Over the past two years, we’ve contributed articles to Die CastX magazine for publication on their website and in their quarterly print edition. We hope you enjoy this fish story about the Corvette Mako Shark concept diecast model.
If you hear the name “Corvette,” what undersea creature immediately jumps to mind? Stingray, right? That name has been used on and off for over half a century on versions of the American sports car legend. The name first showed up on a 1959 race car, the “XP87 Stingray.” Like many one-off racers, it featured futuristic styling, but no one considered that was a clue to an upcoming production car.
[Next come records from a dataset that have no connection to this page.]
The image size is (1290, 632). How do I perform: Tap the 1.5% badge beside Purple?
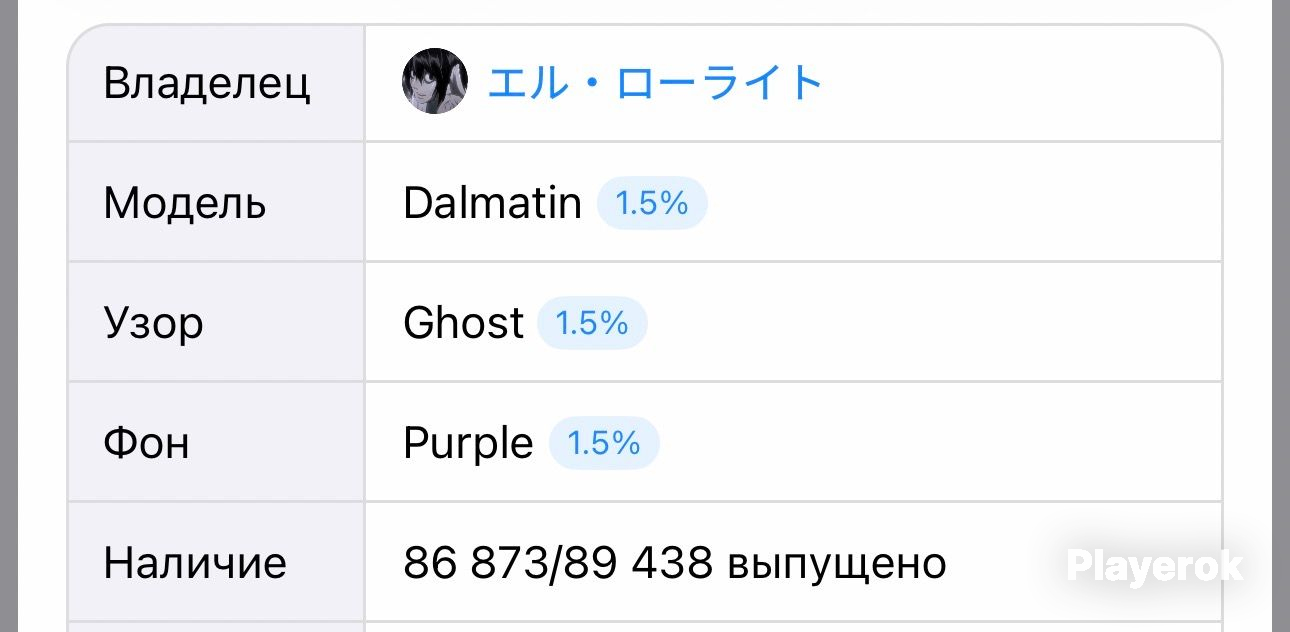coord(604,443)
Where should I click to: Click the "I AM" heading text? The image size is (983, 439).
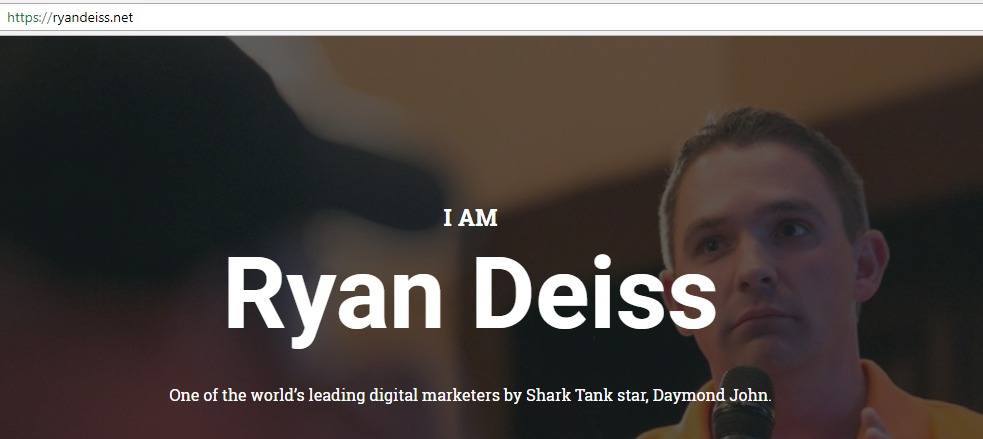470,218
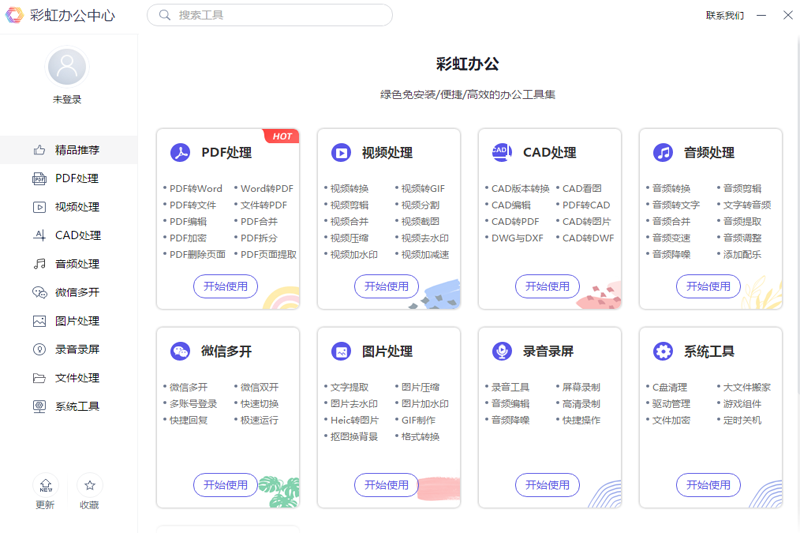Viewport: 800px width, 533px height.
Task: Click 开始使用 button in PDF处理 card
Action: 225,286
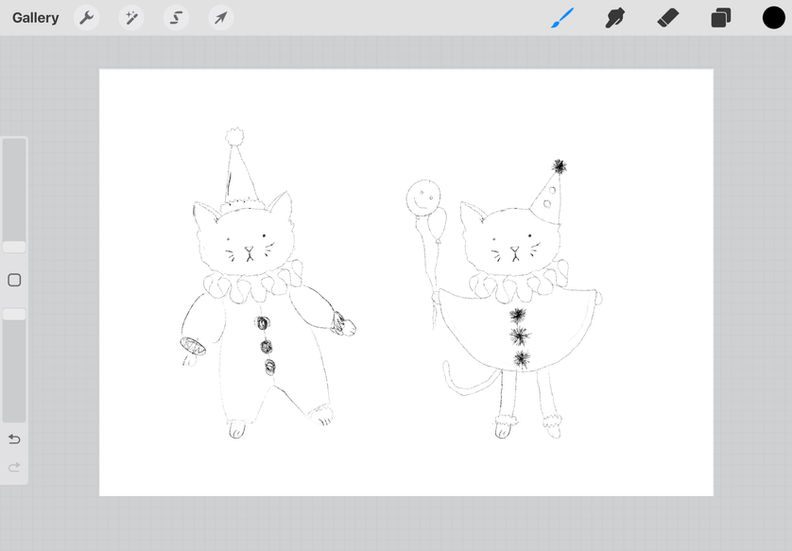Click the upper track of brush size slider
The height and width of the screenshot is (551, 792).
14,189
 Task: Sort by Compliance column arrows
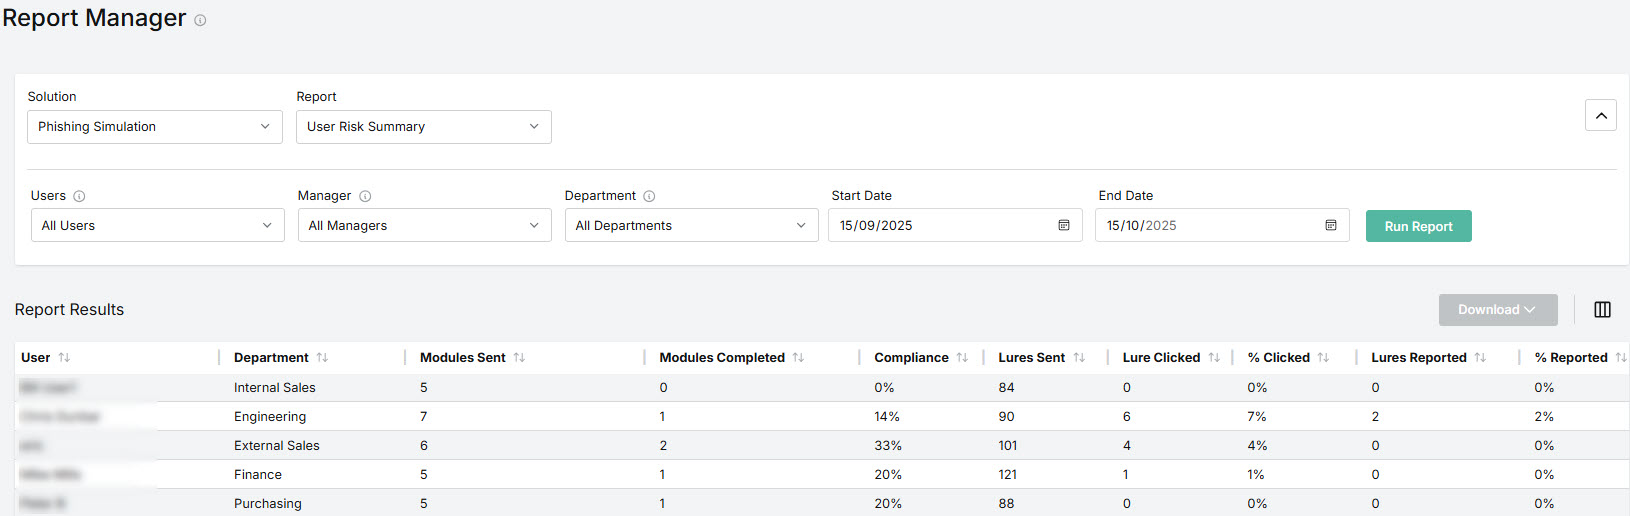962,357
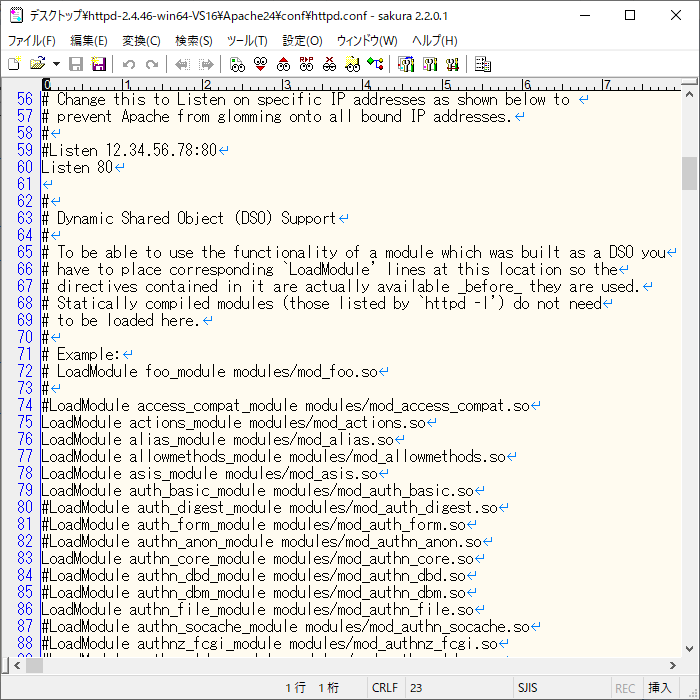
Task: Click the CRLF line ending indicator
Action: [x=384, y=688]
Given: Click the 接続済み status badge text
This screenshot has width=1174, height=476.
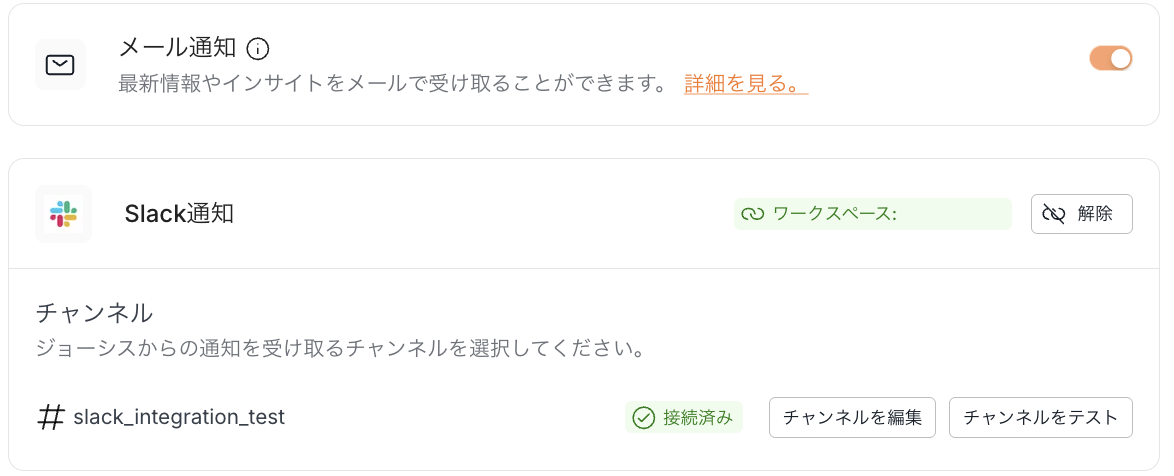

But this is a story of another creature, the Mako Shark. In 1961, Chevrolet was considering designs to replace the original generation of Corvette. Many of the sharp, angular lines from the XP87 were carried forward for a new concept called the XP-755, a/k/a, the Mako Shark.
Bill Mitchell, the new chief stylist at GM, had a thing for sharks, indicated by the giant stuffed Mako mounted on his office wall. Inspiration for the new car was not limited to the name… the front of the car featured a sharply pointed nose with a severe overbite. The sides had exposed exhaust pipes resembling gills. And the profile of the wraparound windshield could be interpreted as a dorsal fin. Furthering the look, dark blue body paint faded into a silvery white belly. It’s surprising there was no attempt to make tail fins to complete the effect. Equal parts ridiculous and awesome, the basic shape of the Mako Shark predicted the C2 ’Vette, produced from 1963-67.
Relatively few scale models exist of the first Shark. Motormax made an inexpensive 1/18 version in the mid ’90s. The car comes with the clear double bubble removable top, thoughtfully held in place by the visors to minimize extra tabs and slots. Through that top, you can see the spartan interior, with deepset, but readable gauges.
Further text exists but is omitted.